* DIRECTIVE
Update the records from the line that contains "Where should I click to: Click the Verification" through the line that contains "point(883,91)", inclusive, so that "Switch to the" reads "Go to the" and all else stays the same. Give back only those lines.

* GIVEN DATA
════════════════════

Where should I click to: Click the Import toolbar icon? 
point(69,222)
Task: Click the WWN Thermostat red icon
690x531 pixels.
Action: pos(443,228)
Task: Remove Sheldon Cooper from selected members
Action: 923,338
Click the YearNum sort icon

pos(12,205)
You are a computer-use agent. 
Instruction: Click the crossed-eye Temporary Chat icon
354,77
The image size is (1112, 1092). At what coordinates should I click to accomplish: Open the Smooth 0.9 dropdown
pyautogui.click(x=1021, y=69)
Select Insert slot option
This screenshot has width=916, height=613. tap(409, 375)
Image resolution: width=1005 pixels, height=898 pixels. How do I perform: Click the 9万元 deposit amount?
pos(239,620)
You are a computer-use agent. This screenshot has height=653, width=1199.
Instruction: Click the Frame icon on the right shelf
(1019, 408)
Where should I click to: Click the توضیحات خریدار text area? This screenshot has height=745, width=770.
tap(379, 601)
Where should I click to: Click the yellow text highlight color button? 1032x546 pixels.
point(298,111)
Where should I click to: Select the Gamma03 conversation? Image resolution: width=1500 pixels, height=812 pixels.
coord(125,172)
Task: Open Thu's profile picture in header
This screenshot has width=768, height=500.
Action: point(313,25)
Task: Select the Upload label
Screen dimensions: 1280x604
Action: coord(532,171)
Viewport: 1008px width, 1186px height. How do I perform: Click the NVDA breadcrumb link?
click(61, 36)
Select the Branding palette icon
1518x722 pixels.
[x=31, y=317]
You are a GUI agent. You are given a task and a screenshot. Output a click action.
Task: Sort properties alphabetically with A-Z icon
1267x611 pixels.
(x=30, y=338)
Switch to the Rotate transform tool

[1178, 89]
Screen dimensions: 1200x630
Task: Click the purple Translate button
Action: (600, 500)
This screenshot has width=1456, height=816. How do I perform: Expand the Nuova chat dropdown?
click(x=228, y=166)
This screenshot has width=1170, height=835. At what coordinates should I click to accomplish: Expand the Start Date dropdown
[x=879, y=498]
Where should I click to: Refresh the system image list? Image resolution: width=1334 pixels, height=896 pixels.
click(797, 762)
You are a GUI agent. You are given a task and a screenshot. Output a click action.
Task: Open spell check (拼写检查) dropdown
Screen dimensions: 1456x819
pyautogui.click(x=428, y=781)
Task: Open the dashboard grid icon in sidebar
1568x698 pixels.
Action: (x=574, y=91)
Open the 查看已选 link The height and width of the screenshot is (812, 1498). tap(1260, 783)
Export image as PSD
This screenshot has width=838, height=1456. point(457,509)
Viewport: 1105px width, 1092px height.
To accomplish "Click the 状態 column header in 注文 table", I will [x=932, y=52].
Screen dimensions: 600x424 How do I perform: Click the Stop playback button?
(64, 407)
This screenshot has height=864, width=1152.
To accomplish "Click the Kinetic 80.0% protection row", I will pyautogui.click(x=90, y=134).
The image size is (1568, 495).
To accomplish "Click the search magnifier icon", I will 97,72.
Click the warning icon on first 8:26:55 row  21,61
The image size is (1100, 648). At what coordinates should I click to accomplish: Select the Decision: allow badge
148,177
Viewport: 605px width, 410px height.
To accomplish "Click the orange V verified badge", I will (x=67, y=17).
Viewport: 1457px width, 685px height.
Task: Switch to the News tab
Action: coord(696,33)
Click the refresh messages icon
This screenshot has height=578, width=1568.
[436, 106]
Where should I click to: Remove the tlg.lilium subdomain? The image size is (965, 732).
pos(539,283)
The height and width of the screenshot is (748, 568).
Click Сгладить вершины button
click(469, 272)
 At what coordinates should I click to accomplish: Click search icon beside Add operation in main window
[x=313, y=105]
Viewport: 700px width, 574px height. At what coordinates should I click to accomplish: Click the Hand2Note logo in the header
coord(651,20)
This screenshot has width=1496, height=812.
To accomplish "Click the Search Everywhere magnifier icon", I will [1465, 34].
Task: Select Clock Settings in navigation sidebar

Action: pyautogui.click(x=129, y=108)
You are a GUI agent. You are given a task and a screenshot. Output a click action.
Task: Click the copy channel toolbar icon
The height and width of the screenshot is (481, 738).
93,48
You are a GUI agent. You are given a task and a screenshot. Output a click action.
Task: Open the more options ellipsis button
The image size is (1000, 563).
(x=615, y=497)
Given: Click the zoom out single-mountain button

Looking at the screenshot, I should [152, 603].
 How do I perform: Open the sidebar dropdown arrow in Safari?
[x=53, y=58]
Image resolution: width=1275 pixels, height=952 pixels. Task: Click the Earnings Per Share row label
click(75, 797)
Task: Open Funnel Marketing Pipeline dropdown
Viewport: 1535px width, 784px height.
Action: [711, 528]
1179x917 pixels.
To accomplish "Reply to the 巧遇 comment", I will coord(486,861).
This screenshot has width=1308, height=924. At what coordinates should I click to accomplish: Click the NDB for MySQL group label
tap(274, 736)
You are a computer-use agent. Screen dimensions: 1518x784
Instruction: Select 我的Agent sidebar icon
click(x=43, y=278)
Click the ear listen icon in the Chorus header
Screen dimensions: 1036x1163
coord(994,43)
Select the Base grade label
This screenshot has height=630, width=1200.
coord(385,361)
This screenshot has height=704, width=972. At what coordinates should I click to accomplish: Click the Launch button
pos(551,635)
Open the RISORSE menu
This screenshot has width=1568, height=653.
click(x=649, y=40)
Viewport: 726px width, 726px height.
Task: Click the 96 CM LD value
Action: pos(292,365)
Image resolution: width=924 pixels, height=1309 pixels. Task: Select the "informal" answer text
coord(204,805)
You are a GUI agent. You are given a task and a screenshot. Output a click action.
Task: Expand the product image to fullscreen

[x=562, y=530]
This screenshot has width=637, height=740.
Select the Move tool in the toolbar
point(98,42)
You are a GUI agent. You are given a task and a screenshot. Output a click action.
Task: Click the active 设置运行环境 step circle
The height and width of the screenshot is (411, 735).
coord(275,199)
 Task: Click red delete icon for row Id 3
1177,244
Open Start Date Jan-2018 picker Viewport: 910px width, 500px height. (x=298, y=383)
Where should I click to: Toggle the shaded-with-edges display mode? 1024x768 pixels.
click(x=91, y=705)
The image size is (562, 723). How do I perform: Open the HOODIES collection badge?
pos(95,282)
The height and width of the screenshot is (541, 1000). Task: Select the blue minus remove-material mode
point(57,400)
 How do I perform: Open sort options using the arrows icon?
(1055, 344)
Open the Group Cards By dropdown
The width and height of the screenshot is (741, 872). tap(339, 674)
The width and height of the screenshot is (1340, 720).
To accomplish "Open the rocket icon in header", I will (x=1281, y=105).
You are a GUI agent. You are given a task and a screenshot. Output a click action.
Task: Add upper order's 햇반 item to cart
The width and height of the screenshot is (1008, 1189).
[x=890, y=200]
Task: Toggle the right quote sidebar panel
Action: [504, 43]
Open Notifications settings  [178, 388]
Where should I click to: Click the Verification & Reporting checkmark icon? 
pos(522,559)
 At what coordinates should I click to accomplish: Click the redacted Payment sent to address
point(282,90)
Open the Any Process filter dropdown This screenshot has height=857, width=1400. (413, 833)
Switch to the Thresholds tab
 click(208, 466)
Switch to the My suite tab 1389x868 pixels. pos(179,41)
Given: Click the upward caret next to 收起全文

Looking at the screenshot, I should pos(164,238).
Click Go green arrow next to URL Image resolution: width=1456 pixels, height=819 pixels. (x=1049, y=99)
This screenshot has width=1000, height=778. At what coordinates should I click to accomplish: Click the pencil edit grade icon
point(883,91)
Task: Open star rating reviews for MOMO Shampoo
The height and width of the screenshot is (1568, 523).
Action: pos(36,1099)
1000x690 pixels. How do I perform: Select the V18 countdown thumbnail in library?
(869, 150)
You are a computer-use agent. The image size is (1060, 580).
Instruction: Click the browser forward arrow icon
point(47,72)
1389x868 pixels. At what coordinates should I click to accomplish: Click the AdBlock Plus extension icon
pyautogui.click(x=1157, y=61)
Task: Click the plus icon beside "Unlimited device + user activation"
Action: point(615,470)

════════════════════

* SOLVED PROBLEM
Where should I click to: Click the Verification & Reporting checkmark icon? 
pos(522,559)
 At what coordinates should I click to accomplish: Click the redacted Payment sent to address
point(282,90)
Open the Any Process filter dropdown This screenshot has height=857, width=1400. (413, 833)
Go to the Thresholds tab
 click(208, 466)
Go to the My suite tab 1389x868 pixels. pos(179,41)
Given: Click the upward caret next to 收起全文

Looking at the screenshot, I should pos(164,238).
Click Go green arrow next to URL Image resolution: width=1456 pixels, height=819 pixels. (x=1049, y=99)
This screenshot has width=1000, height=778. At what coordinates should I click to accomplish: Click the pencil edit grade icon
point(883,91)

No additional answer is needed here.